Il presidente russo Putin lancia la ‘guerra del gas’, imponendo per decreto il pagamento in rubli ai Paesi ostili, pena la sospensione delle erogazioni. L’ Ue respinge quello che considera un “ricatto”. Il presidente Draghi, però, rassicura: il leader russo ha promesso che le aziende europee avranno delle “concessioni” e potranno continuare a pagare in euro. Draghi ne parla al telefono con il cancelliere tedesco Olaf Scholz. Italia e Germania sono i primi acquirenti europei del gas russo e Berlino, insieme a Parigi, ha già fatto sapere che si sta “preparando” anche all’eventualità che Putin chiuda i rubinetti del gas. Palazzo Chigi precisa che Roma si atterrà alla linea stabilita dalla Commissione. Si va verso la bella stagione e il riempimento degli stoccaggi va avanti a ritmo sostenuto, spiegano dal governo. Eventuali interruzioni, come assicura anche il ministro della Transizione ecologica Roberto Cingolani, non sarebbero un problema nell’immediato ma, se uno stop dovesse protrarsi a lungo, in autunno ci sarebbero delle difficoltà. L’Italia lavora per l’autonomia dal gas russo, continua Draghi, ricordando che per tamponare gli effetti su famiglie e imprese dei rincari dei prezzi esasperati dalla guerra il governo ha già stanziato 20 miliardi ed è pronto a fare ulteriori interventi. Dopo il varo del Def la prossima settimana, probabilmente mercoledì, e dopo un confronto con i sindacati, che il premier
incontrerà giovedì mattina per esaminare la situazione economica, anche alla luce delle novità sul fronte del gas. “Tutti desideriamo uno spiraglio di luce, ma tutti dobbiamo stare con i piedi per terra”. Pure se le parti sembrano “un po’ avvicinate” i tempi non sono “ancora maturi” per una soluzione del conflitto in Ucraina e il presidente del Consiglio Mario Draghi impone cautela. C’è ancora “scetticismo” sulle reali intenzioni dello Zar, dice davanti alla stampa estera mentre racconta della sua telefonata con Vladimir Putin e della richiesta arrivata da Mosca, così come da Kiev a inizio settimana, che l’Italia faccia da “garante” per facilitare il processo di pace.

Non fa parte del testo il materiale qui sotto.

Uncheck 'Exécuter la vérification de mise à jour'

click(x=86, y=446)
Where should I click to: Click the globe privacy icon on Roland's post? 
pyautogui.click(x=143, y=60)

Nel colloquio si è avvertito un certo “cambiamento” di tono di Putin, ammette Draghi. Ma non si sentivano “da prima della guerra” ed è difficile da interpretare. La situazione, ripete più volte il premier, è “in evoluzione” e bisogna stare il più possibile “ai fatti” che finora non hanno mostrato da parte di Mosca un vero “desiderio di pace”. E’ stata “soltanto la difesa dell’Ucraina che ha rallentato l’invasione – osserva – e, forse, porta al processo di pace”.

Da parte sua, il Cremlino conferma che “qualsiasi ulteriore azione ostile da parte dell’Ue e dei suoi Stati membri incontrerà inevitabilmente una dura risposta”. In risposta alle sanzioni, Mosca ha deciso di vietare l’ingresso ai leader europei. Washington intanto ha annunciato nuove sanzioni, aggiungendo alla lista 13 individui e varie entita’ russe. Alla vigilia del vertice Ue-Cina, l’Europarlamento spera che l’Unione possa ‘convincere Pechino a non aiutare Mosca ad aggirare le sanzioni’ e a ‘utilizzare tutta la sua influenza per arrivare a un cessate il fuoco immediato’.